Innovation in Taiwan’s green finance sector beckons, exemplified by the August 2021 trade for Sing Da Marine Structure Corporation (SDMS) arranged by Crédit Agricole CIB. A green guarantee was inaugurated, part of 5 billion new Taiwan dollars (approximately $179 million) of renewed facilities comprising two tranches: a green technical guarantee and a green commercial paper guarantee, which the latter is the first of its kind in Asia-Pacific region.
The green facilities are associated with the green project of Danish infrastructure company Ørsted’s Greater Changhua offshore wind farm, which will be instrumental in avoiding the generation of 988,000 metric tons of greenhouse gas emissions annually from Taiwan.
SDMS, a 100%-owned subsidiary of China Steel, plays a crucial role in the localization of Taiwan’s wind-generated power supply chain. The green guarantee represents a best-practice precedent for green finance in Taiwan, and for other industrial players, to pioneer green finance in the renewable energy sector.
“Crédit Agricole CIB is committed to supporting our clients in accomplishing their sustainability strategies through green trade finance products,” says Benjamin Lamberg, Crédit Agricole’s CEO for CIB’s Taiwan branch. “The deal represents a major milestone both for accelerating the environmental impacts green trade finance products can bring about, as well as matching our clients’ green financing needs.”
“Drawing from our global experience in the structuring of green financial products, Crédit Agricole CIB will continue to work toward innovating and expanding the greenification and ESG integration of financial products in Taiwan and the region,” adds Carmen Tsang, head of Sustainable Banking for Greater China at Crédit Agricole’s CIB.
High-profile clients like Apple, and other overseas buyers who have high sustainability targets, have been critical drivers for Taiwan and companies to adhere to ESG standards, according to DBS’ Lim. “DBS in Taiwan is enhancing the ESG dynamic through the provision of sustainability-linked loans and green deposits.”

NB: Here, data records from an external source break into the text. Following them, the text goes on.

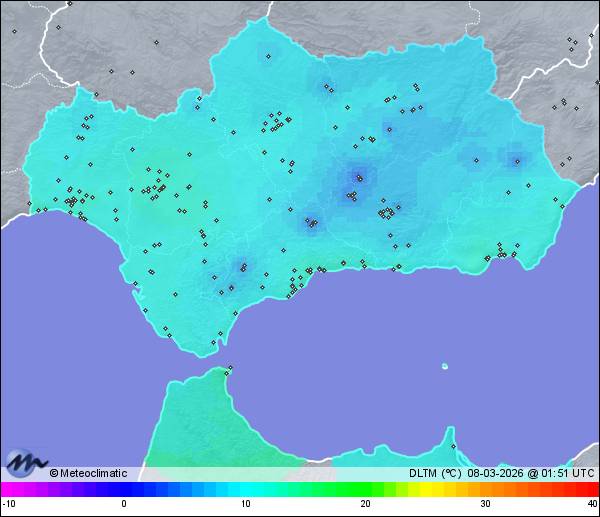The width and height of the screenshot is (600, 517).
Task: Click the isolated station marker in top-left corner
Action: [x=14, y=30]
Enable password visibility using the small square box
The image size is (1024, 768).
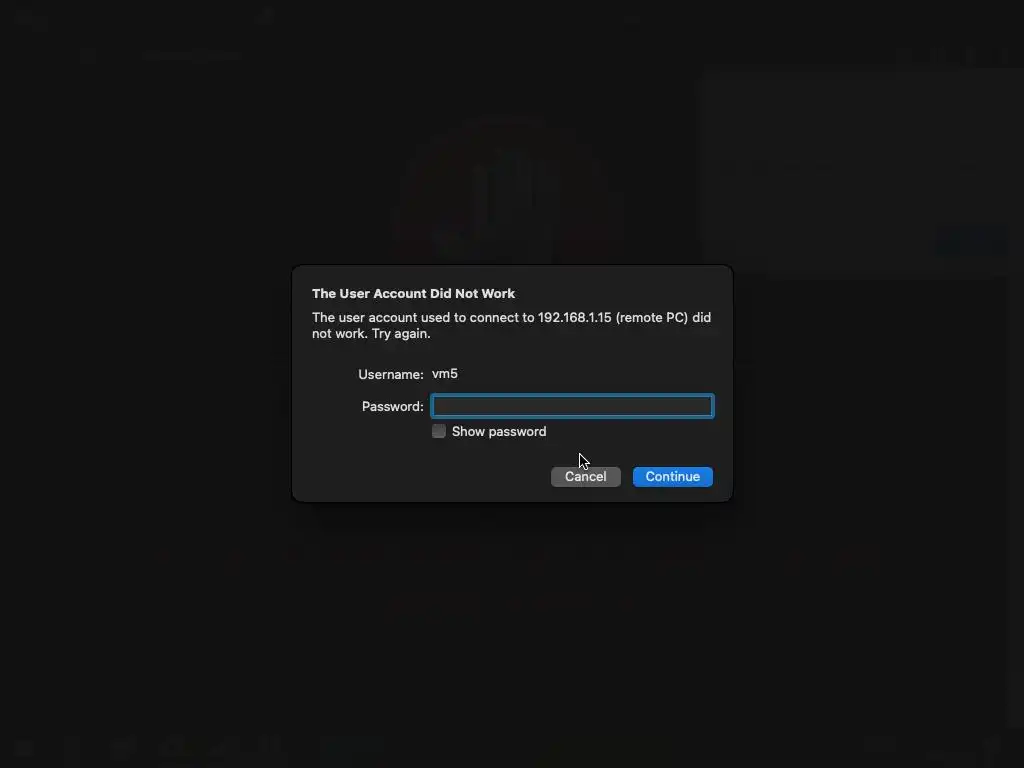(439, 431)
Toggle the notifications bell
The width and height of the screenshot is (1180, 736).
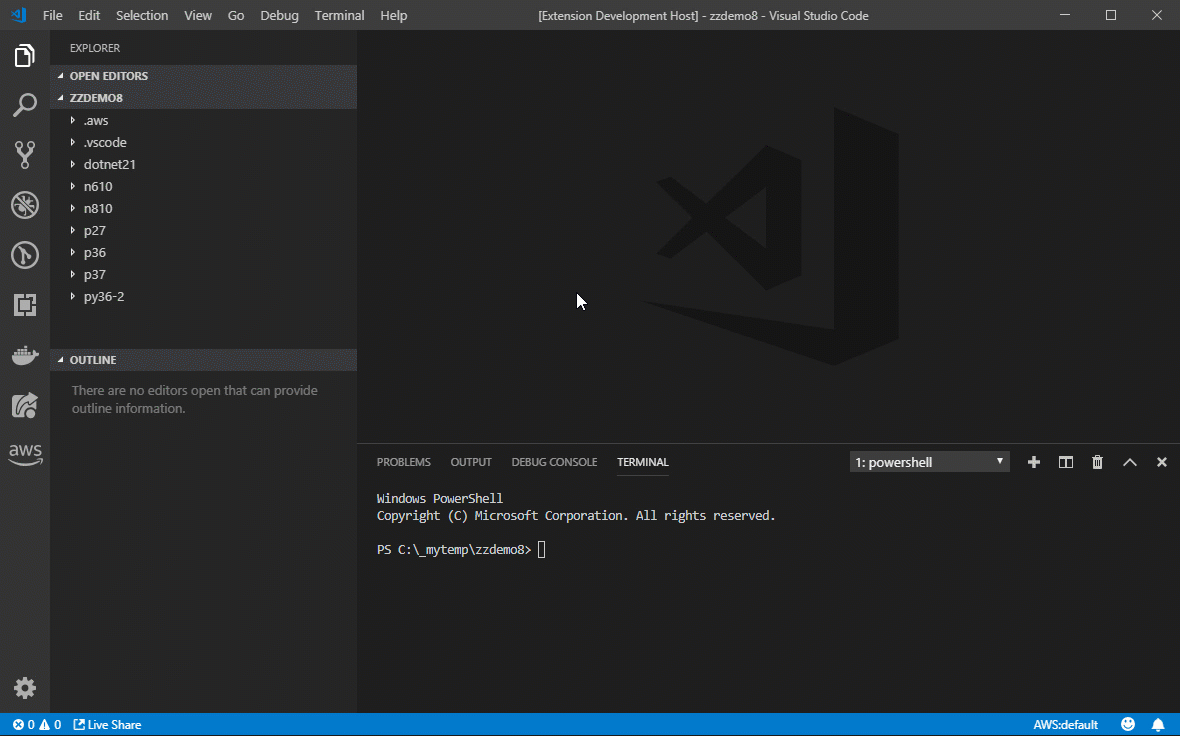[x=1158, y=724]
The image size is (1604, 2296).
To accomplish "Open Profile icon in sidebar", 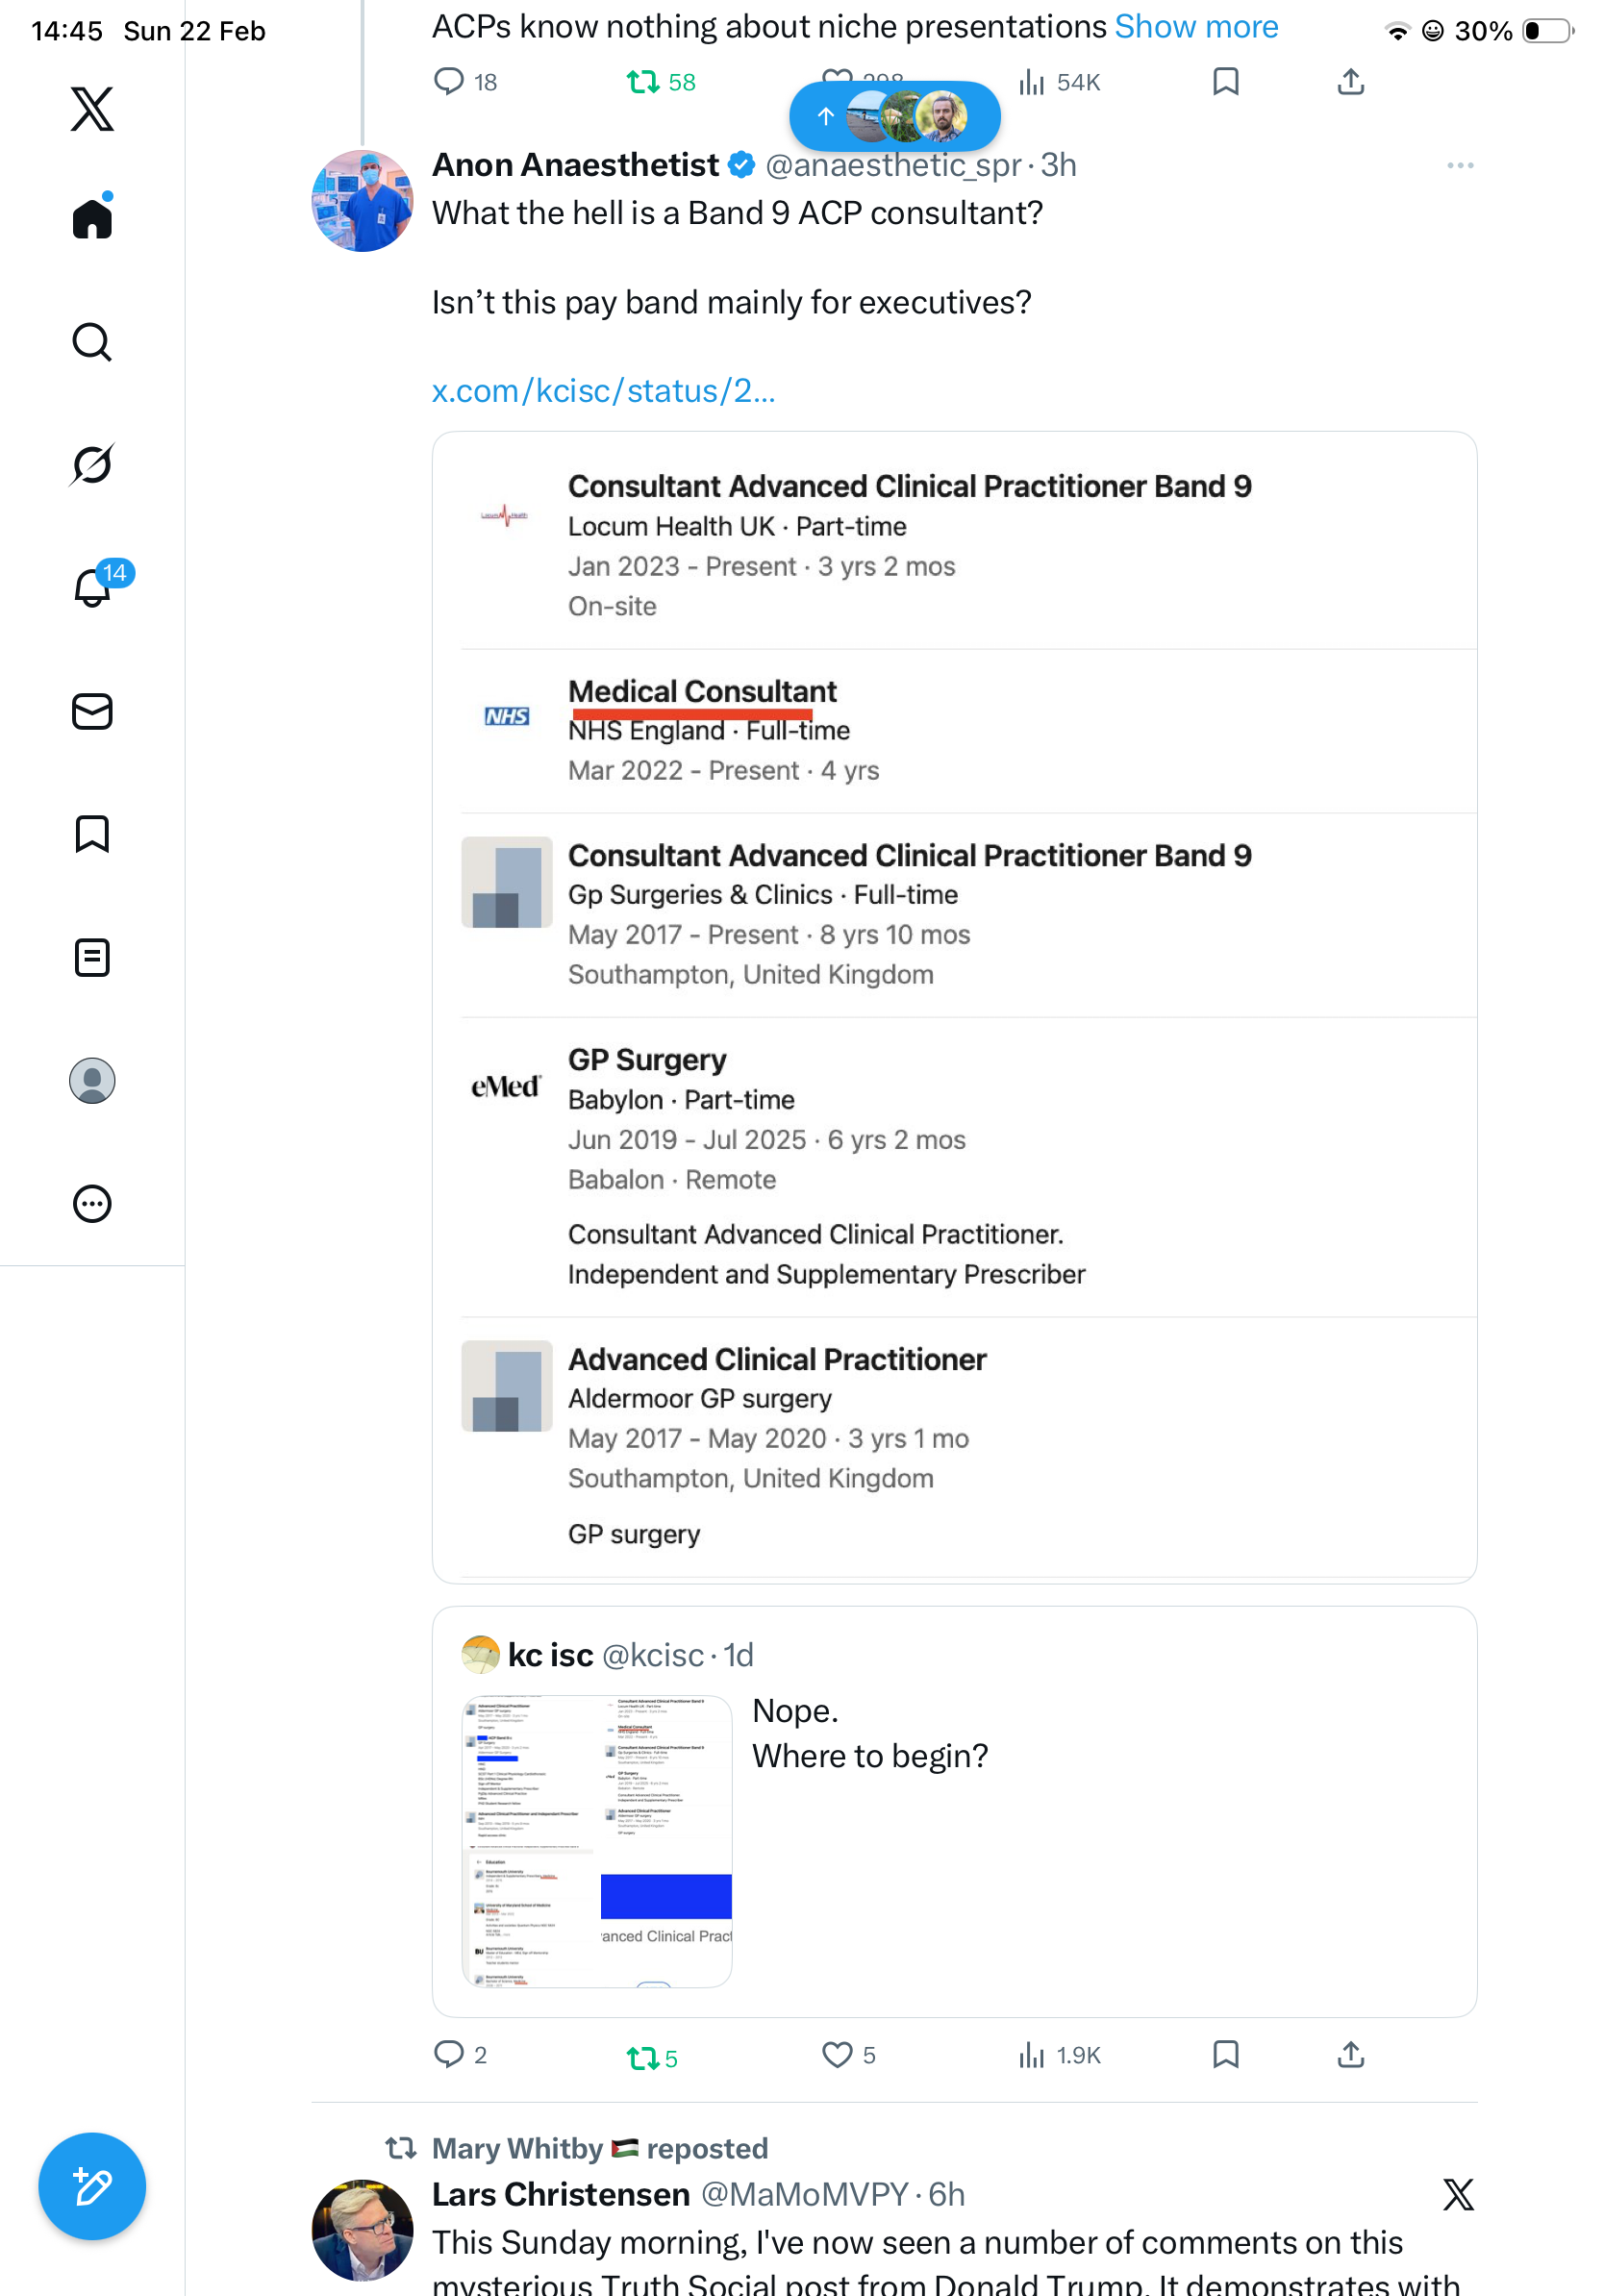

Meanwhile, global corporate treasurers would do well to put Taiwan’s Formosa bond market—issuance brought in Taiwan by foreign entities and denominated in offshore currency—on their radar, particularly those with an eye on a green-labeled format. The market has established itself as a standout, given its ability to absorb ultralong-dated, callable paper, often in zero-coupon format.
Onshore liquidity is abundant, and Taiwan’s investors held more ESG-aligned mutual funds and exchange-traded funds as a proportion of assets under management than any other Asian country in 2020, according to a 2021 Fitch Ratings report.

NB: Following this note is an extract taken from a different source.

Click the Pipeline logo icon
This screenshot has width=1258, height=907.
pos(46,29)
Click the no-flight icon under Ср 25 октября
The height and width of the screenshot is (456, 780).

The potential for diversifying the investor pool via Formosa bond issuance is immense, not only by tapping the powerful onshore bid but also further afield, given the high uptake for Formosa issuance in Regulation-S format by international investors seen in recent deals. This is illustrated by State Bank of India’s debut $300 million trade in mid-January, of which 85% went to accounts based in Asia, Europe, the Middle East and Africa.
At the same time, the potential for green issuance in Formosa format is immense, with financial institutions having been first to leverage the product.
In August 2021, DBS Group signed a three-year, $200 million sustainability-linked loan with Formosa Ha Tinh (Cayman) Limited, marking one of the largest deals in sustainable development within Taiwanese companies.
During the same month, Deutsche Bank printed the first of two $200 million labeled green deals, while printing the second in mid-October.
“ESG is becoming increasingly important to Taiwanese investors, particularly the life insurance companies that have a particularly sharp focus on that investment discipline,” says Edward Tsui, head of APAC Debt Syndicate & North Asia Debt Capital Markets at Deutsche Bank in Hong Kong. “For issuers looking at long-dated callable paper, it’s the core market for offshore currency bond issuance.”